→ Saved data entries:
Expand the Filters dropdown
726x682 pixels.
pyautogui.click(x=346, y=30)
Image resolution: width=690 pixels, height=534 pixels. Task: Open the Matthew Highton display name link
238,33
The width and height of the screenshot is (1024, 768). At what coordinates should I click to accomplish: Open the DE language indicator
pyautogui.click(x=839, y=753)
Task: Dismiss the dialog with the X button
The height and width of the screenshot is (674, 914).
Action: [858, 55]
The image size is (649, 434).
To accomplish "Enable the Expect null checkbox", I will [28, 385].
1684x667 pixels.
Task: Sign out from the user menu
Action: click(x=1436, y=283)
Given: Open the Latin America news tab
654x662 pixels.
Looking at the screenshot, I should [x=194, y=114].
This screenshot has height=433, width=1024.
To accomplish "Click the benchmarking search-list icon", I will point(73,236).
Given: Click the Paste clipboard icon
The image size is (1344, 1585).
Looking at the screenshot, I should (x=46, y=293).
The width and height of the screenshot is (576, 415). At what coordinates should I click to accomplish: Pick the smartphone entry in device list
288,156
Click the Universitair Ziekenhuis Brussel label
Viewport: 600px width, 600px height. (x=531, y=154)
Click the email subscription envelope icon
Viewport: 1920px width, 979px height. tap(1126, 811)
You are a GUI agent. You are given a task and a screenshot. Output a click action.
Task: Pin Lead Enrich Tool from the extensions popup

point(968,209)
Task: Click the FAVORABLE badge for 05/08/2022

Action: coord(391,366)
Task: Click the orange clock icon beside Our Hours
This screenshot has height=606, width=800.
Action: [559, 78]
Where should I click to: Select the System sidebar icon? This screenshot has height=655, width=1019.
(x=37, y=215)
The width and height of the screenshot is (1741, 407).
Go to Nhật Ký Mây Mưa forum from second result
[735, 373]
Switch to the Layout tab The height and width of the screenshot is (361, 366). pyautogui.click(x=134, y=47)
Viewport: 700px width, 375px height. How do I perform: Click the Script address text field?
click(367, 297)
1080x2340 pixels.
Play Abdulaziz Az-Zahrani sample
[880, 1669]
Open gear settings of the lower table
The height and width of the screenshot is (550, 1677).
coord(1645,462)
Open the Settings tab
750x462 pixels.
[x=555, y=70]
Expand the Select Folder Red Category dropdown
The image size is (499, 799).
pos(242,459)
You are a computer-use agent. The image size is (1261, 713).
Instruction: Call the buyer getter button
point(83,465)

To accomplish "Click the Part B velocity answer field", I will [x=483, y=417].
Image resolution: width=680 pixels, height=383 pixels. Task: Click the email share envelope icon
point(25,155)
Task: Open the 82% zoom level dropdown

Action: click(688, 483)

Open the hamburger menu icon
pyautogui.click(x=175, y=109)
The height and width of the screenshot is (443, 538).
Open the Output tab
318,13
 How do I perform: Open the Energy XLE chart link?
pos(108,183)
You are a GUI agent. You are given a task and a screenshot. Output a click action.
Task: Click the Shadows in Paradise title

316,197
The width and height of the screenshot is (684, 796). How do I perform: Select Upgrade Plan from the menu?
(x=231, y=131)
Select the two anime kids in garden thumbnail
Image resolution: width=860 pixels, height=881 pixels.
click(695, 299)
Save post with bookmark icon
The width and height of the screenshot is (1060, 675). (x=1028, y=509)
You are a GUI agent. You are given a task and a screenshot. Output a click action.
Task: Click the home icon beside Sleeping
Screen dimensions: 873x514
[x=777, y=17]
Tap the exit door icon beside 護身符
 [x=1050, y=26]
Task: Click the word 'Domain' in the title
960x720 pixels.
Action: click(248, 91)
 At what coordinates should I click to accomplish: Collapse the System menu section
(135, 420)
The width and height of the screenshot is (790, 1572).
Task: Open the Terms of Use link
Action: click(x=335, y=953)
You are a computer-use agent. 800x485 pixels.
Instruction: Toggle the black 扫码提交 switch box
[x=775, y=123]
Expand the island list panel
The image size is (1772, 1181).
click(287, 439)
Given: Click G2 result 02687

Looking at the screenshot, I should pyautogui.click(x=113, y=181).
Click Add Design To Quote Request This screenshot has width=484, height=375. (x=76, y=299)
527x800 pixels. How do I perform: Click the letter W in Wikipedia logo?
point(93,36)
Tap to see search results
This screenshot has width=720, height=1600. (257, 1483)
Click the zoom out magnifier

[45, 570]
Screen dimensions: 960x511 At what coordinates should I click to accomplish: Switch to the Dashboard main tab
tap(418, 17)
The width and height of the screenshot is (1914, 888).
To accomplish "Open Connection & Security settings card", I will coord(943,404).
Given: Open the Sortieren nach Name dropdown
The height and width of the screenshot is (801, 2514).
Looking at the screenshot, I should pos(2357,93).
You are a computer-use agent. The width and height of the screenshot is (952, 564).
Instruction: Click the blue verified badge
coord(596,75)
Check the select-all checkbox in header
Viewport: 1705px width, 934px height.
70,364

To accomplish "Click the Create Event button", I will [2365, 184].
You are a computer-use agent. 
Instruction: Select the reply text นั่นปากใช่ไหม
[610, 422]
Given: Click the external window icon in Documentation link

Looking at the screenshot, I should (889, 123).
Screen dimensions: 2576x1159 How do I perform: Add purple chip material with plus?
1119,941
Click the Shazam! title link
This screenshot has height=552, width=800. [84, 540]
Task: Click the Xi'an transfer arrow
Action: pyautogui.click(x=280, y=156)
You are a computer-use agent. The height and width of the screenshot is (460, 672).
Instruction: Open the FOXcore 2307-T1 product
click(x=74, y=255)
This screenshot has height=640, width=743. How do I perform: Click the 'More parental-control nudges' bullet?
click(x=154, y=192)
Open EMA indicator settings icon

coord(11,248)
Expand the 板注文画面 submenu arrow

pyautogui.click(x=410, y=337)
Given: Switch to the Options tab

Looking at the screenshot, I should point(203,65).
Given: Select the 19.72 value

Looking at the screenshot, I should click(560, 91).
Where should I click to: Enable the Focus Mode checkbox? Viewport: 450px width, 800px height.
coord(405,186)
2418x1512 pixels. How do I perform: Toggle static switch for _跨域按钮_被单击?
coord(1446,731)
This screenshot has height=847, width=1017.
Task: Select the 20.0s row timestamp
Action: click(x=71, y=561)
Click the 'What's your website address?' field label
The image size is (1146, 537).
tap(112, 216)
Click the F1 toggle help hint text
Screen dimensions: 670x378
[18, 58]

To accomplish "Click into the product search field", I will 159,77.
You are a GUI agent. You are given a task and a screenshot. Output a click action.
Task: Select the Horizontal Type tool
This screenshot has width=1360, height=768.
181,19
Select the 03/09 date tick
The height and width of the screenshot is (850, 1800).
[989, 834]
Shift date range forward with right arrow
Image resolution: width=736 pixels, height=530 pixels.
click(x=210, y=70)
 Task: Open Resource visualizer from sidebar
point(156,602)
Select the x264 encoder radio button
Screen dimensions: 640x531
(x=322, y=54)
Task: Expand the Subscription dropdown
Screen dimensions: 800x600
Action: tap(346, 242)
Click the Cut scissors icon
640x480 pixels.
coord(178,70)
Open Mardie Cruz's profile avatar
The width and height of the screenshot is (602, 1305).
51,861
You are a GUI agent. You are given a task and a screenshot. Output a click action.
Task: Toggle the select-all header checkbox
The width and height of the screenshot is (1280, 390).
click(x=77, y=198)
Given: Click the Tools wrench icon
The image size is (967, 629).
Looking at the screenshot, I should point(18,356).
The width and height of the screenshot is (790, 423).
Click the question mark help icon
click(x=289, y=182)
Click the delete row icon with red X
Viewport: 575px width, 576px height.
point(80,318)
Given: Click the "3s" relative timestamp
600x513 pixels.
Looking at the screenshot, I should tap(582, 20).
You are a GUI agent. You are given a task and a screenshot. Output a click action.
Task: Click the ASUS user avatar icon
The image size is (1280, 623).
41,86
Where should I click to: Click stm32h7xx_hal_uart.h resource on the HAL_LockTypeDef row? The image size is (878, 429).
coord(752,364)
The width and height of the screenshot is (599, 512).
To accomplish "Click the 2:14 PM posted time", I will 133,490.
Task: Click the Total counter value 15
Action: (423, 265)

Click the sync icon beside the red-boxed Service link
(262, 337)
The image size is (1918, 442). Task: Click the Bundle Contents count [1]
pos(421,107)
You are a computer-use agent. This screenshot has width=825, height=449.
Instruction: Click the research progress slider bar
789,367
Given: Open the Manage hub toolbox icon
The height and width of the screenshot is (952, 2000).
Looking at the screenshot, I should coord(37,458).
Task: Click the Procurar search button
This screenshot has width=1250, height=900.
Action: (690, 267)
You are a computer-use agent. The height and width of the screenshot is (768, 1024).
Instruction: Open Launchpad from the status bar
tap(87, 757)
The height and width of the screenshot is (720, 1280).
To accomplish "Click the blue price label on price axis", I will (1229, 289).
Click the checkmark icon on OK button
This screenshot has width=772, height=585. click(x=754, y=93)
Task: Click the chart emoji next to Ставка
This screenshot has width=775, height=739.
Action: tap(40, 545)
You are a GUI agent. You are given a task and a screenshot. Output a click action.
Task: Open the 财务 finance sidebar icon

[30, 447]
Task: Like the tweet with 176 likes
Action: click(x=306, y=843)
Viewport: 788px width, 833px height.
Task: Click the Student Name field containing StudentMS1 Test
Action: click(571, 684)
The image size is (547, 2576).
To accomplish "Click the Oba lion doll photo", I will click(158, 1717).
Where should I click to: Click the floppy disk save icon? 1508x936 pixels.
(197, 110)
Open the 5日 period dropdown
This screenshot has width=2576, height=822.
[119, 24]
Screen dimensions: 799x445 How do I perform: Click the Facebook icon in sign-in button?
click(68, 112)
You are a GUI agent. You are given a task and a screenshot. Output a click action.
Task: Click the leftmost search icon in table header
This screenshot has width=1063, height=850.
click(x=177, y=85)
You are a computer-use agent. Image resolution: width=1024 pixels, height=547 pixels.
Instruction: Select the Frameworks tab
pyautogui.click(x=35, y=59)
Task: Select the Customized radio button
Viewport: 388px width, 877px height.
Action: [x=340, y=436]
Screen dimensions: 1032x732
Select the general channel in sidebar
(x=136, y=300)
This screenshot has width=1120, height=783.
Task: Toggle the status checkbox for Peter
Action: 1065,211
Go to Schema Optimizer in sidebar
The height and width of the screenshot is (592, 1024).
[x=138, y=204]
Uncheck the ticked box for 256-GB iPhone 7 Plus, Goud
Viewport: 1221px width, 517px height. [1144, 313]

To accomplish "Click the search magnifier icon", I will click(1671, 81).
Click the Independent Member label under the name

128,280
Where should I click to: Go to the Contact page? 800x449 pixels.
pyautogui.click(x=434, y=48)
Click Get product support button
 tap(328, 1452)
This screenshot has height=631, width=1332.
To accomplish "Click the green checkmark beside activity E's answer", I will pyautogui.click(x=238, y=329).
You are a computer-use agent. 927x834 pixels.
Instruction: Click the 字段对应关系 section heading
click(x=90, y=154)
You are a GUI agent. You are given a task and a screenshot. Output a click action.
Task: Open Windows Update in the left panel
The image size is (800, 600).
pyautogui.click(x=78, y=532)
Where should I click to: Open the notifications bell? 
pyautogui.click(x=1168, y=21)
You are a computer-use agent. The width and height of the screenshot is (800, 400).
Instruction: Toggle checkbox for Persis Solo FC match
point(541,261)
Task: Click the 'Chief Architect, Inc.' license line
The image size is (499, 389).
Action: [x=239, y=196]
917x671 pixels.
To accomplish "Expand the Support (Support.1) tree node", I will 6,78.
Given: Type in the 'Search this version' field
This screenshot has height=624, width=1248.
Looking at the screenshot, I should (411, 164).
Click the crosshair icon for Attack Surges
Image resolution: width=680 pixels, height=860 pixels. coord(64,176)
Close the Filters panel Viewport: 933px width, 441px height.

→ Your objective:
Look through the records and copy down every line that holds "answer".

→ Result below:
To accomplish "Click the Part B velocity answer field", I will [x=483, y=417].
To accomplish "Click the green checkmark beside activity E's answer", I will pyautogui.click(x=238, y=329).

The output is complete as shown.